Exactly what I was thinking, the 1DX can get to 14fps in full-frame mode so a 4K "crop mode" should be able to make it to 24fps. Saves them from having to design two new sensors


----------



## Meh (Nov 4, 2011)

dilbert said:


> At only 8.3MP for the FF sensor, if they've used all of their most recent tech with this sensor, then it should have very good DR.



Why do you think this concept DSLR video camera has an 8.3MP FF sensor. The 8.3MP is the resolution of the Super35 size sensor in the C 300.



dilbert said:


> The layout of the sensor is 1920x1080x4 (RGBG)



Not quite. The red and blue pixels are 1920x1080. The green pixels are 1920x2160. But ok, you could look at like 1920x1080x4.


----------



## Axilrod (Nov 4, 2011)

I think the prototype DSLR will be more of a competitor with the Scarlett, depending on what it costs, but I'm guessing it will be substantially less and Canon is going to go for moving alot of volume.


----------



## Masterwana (Nov 4, 2011)

You told us a time ago, that there is a possible split of the 5D MKIII, one for photo and one for films.
So i think this would be the "5D" for the moviemakers.


----------



## Edwin Herdman (Nov 4, 2011)

dilbert said:


> Pay close attention to all of the distance markers around the focus adjustment.

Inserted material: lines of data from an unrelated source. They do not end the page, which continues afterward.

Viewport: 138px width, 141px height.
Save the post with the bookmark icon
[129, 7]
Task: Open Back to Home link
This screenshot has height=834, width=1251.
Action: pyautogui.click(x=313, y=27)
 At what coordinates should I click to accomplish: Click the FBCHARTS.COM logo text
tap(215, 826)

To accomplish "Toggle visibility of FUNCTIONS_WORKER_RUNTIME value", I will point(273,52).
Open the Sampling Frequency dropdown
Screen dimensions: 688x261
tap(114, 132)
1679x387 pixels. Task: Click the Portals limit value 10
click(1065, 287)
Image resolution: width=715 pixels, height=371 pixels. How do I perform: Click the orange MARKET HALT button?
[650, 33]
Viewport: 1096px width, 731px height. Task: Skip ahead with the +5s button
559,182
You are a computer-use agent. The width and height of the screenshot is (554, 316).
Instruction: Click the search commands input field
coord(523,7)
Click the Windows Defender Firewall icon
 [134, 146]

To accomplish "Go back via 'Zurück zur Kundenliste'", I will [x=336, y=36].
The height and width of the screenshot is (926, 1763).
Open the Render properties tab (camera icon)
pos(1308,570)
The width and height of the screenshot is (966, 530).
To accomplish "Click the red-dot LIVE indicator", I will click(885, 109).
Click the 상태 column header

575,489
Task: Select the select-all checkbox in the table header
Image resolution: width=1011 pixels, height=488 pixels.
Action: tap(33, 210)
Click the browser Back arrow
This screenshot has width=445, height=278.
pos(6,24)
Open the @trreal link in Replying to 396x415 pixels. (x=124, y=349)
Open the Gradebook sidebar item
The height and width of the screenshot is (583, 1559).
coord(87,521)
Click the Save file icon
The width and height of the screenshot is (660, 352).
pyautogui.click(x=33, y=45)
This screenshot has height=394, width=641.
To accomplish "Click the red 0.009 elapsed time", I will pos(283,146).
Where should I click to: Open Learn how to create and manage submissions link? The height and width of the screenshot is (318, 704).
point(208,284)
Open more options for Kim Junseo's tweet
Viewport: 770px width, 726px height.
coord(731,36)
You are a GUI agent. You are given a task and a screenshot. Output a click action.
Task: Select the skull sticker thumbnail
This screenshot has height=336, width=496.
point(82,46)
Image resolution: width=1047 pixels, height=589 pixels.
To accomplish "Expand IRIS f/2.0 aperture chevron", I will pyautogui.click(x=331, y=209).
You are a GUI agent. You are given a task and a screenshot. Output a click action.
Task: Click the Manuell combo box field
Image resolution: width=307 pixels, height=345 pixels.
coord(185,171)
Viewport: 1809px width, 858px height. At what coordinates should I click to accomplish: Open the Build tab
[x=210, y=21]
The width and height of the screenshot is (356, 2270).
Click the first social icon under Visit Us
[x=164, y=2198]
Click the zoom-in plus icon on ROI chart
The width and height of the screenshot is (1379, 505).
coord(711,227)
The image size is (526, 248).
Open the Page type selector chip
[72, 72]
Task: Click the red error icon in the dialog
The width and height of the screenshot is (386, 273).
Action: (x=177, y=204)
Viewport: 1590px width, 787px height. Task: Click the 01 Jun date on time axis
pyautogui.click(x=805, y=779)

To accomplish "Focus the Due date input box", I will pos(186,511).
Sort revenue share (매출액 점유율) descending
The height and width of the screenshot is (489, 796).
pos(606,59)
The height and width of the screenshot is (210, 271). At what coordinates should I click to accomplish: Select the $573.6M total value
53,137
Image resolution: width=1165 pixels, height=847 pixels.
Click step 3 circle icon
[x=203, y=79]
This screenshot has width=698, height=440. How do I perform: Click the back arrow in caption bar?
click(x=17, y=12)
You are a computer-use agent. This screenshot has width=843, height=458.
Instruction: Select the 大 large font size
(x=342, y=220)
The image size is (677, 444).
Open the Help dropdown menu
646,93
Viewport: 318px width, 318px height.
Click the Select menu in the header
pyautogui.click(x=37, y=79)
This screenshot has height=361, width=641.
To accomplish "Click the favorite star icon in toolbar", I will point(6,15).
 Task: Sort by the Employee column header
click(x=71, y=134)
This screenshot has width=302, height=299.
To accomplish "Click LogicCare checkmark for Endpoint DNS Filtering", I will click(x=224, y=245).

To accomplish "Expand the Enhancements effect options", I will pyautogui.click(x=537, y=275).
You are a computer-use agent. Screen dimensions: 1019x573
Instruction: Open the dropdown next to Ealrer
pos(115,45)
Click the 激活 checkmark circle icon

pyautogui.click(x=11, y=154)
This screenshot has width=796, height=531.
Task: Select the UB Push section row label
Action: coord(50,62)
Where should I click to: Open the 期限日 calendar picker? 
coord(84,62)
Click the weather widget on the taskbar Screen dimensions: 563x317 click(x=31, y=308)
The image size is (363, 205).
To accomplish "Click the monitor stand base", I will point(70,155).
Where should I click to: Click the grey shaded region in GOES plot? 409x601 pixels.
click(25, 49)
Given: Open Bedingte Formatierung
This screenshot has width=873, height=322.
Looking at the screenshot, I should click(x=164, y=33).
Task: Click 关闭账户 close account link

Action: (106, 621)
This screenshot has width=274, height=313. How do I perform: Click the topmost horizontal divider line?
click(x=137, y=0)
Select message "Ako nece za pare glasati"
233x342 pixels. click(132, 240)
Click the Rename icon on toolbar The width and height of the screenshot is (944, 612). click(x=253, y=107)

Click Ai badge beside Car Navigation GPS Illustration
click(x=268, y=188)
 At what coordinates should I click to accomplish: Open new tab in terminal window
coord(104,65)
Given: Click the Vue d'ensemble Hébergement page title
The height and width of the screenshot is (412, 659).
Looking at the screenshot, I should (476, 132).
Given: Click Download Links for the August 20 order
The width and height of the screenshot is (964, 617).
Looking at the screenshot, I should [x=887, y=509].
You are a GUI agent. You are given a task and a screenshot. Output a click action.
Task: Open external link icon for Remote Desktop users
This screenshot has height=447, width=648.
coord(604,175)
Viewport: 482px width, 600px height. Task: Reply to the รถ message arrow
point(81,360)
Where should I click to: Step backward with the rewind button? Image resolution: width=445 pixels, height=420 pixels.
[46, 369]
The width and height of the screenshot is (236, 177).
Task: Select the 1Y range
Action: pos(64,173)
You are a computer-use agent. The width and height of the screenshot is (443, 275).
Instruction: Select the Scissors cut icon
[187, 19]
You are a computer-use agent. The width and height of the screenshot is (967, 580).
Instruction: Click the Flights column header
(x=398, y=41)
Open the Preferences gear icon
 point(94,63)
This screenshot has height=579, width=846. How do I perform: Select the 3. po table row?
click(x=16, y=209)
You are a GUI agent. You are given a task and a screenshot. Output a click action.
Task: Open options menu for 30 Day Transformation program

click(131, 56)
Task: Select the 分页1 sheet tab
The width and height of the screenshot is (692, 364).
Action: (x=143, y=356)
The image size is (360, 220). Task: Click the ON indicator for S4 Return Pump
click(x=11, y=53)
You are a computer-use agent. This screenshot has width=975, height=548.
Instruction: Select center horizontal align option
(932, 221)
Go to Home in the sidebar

Or just compare the 30-300's T-stops (which tend to be slower than rated aperture, since even clear glass blocks incoming light) to the rated aperture of a lens like the 28-300mm, and also factor in that the lens performance has to be superior in characteristics to hold up for 4K video, and also factor in pricing for other zoom lenses in this range.

It was silly of me yesterday to mention use of these lenses for stills photography, because these will certainly be unwieldy enough that they will be very hard to use for that purpose. That alone (before considering the price) is enough to sink the proposition of using them for a stills camera, and you can't add autofocus as a selling point, either.

It's hard not to be impressed by the specifications of the prime lenses and want to use them as manual focus lenses. 11-bladed aperture, and fast apertures! Looks lovely...I'd better start saving up.


----------



## dr croubie (Nov 4, 2011)

Edwin Herdman said:


> Or just compare the 30-300's T-stops (which tend to be slower than rated aperture, since even clear glass blocks incoming light) to the rated aperture of a lens like the 28-300mm, and also factor in that the lens performance has to be superior in characteristics to hold up for 4K video, and also factor in pricing for other zoom lenses in this range.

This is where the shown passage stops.